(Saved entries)
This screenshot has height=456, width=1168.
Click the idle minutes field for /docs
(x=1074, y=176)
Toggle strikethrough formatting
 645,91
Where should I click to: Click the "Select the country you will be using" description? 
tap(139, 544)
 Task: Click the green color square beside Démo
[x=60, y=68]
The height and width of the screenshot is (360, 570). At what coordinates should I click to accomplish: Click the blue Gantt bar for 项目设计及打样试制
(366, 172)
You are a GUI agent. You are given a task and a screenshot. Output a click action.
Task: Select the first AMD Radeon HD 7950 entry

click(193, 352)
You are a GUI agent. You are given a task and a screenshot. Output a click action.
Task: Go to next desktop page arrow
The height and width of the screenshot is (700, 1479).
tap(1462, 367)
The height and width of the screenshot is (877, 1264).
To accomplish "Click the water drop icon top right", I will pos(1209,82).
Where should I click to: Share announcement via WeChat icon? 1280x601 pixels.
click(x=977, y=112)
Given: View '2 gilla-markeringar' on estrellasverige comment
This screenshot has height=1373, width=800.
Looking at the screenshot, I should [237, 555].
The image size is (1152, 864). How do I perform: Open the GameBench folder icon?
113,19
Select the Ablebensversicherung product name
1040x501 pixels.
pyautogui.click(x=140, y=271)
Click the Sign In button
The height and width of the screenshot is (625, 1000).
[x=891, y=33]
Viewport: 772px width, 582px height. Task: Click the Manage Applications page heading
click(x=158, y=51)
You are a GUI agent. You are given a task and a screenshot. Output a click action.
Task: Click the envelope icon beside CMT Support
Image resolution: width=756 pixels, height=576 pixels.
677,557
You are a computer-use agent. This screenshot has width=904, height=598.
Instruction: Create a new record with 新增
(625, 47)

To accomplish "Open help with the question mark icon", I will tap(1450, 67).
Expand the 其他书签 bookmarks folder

[Description of the task] Give back exactly the lines from the one containing "The height and width of the screenshot is (877, 1264)." through the last line of the records.

[Written answer]
The height and width of the screenshot is (877, 1264).
To accomplish "Click the water drop icon top right", I will pos(1209,82).
Where should I click to: Share announcement via WeChat icon? 1280x601 pixels.
click(x=977, y=112)
Given: View '2 gilla-markeringar' on estrellasverige comment
This screenshot has height=1373, width=800.
Looking at the screenshot, I should [237, 555].
The image size is (1152, 864). How do I perform: Open the GameBench folder icon?
113,19
Select the Ablebensversicherung product name
1040x501 pixels.
pyautogui.click(x=140, y=271)
Click the Sign In button
The height and width of the screenshot is (625, 1000).
[x=891, y=33]
Viewport: 772px width, 582px height. Task: Click the Manage Applications page heading
click(x=158, y=51)
You are a GUI agent. You are given a task and a screenshot. Output a click action.
Task: Click the envelope icon beside CMT Support
Image resolution: width=756 pixels, height=576 pixels.
677,557
You are a computer-use agent. This screenshot has width=904, height=598.
Instruction: Create a new record with 新增
(625, 47)

To accomplish "Open help with the question mark icon", I will tap(1450, 67).
Expand the 其他书签 bookmarks folder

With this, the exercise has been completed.